▶ _Exercise requirements_: Arrange every line of the listing below as a Markdown table with two columns, "Row" for the row number and "Line" for the line itself. Leave out blank lines.

Listing excerpted from a collection

......

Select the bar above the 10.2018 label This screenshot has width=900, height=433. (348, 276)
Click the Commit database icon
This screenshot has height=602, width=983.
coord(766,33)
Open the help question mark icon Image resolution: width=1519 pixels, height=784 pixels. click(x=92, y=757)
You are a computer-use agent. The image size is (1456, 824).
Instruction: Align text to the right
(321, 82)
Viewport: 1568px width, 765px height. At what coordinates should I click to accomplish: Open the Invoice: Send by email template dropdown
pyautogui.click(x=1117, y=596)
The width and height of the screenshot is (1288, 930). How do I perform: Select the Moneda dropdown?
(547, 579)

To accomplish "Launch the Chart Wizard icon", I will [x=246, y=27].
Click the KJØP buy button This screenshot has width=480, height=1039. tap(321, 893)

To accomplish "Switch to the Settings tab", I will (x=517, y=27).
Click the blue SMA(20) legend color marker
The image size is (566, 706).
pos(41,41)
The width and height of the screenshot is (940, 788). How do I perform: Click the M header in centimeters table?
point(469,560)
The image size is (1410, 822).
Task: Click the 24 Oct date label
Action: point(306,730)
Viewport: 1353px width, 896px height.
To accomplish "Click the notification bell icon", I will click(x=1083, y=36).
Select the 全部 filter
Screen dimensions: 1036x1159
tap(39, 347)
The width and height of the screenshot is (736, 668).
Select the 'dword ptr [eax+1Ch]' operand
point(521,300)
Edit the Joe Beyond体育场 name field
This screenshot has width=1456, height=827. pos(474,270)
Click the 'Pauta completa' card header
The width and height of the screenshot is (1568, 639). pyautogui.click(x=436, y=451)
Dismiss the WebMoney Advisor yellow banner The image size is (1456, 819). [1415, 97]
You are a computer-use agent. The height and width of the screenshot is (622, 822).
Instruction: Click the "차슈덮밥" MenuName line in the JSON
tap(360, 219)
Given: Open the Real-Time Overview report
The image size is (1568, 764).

......

▶ _Answer for the task_:
| Row | Line |
|---|---|
| 1 | Select the bar above the 10.2018 label This screenshot has width=900, height=433. (348, 276) |
| 2 | Click the Commit database icon |
| 3 | This screenshot has height=602, width=983. |
| 4 | coord(766,33) |
| 5 | Open the help question mark icon Image resolution: width=1519 pixels, height=784 pixels. click(x=92, y=757) |
| 6 | You are a computer-use agent. The image size is (1456, 824). |
| 7 | Instruction: Align text to the right |
| 8 | (321, 82) |
| 9 | Viewport: 1568px width, 765px height. At what coordinates should I click to accomplish: Open the Invoice: Send by email template dropdown |
| 10 | pyautogui.click(x=1117, y=596) |
| 11 | The width and height of the screenshot is (1288, 930). How do I perform: Select the Moneda dropdown? |
| 12 | (547, 579) |
| 13 | To accomplish "Launch the Chart Wizard icon", I will [x=246, y=27]. |
| 14 | Click the KJØP buy button This screenshot has width=480, height=1039. tap(321, 893) |
| 15 | To accomplish "Switch to the Settings tab", I will (x=517, y=27). |
| 16 | Click the blue SMA(20) legend color marker |
| 17 | The image size is (566, 706). |
| 18 | pos(41,41) |
| 19 | The width and height of the screenshot is (940, 788). How do I perform: Click the M header in centimeters table? |
| 20 | point(469,560) |
| 21 | The image size is (1410, 822). |
| 22 | Task: Click the 24 Oct date label |
| 23 | Action: point(306,730) |
| 24 | Viewport: 1353px width, 896px height. |
| 25 | To accomplish "Click the notification bell icon", I will click(x=1083, y=36). |
| 26 | Select the 全部 filter |
| 27 | Screen dimensions: 1036x1159 |
| 28 | tap(39, 347) |
| 29 | The width and height of the screenshot is (736, 668). |
| 30 | Select the 'dword ptr [eax+1Ch]' operand |
| 31 | point(521,300) |
| 32 | Edit the Joe Beyond体育场 name field |
| 33 | This screenshot has width=1456, height=827. pos(474,270) |
| 34 | Click the 'Pauta completa' card header |
| 35 | The width and height of the screenshot is (1568, 639). pyautogui.click(x=436, y=451) |
| 36 | Dismiss the WebMoney Advisor yellow banner The image size is (1456, 819). [1415, 97] |
| 37 | You are a computer-use agent. The height and width of the screenshot is (622, 822). |
| 38 | Instruction: Click the "차슈덮밥" MenuName line in the JSON |
| 39 | tap(360, 219) |
| 40 | Given: Open the Real-Time Overview report |
| 41 | The image size is (1568, 764). |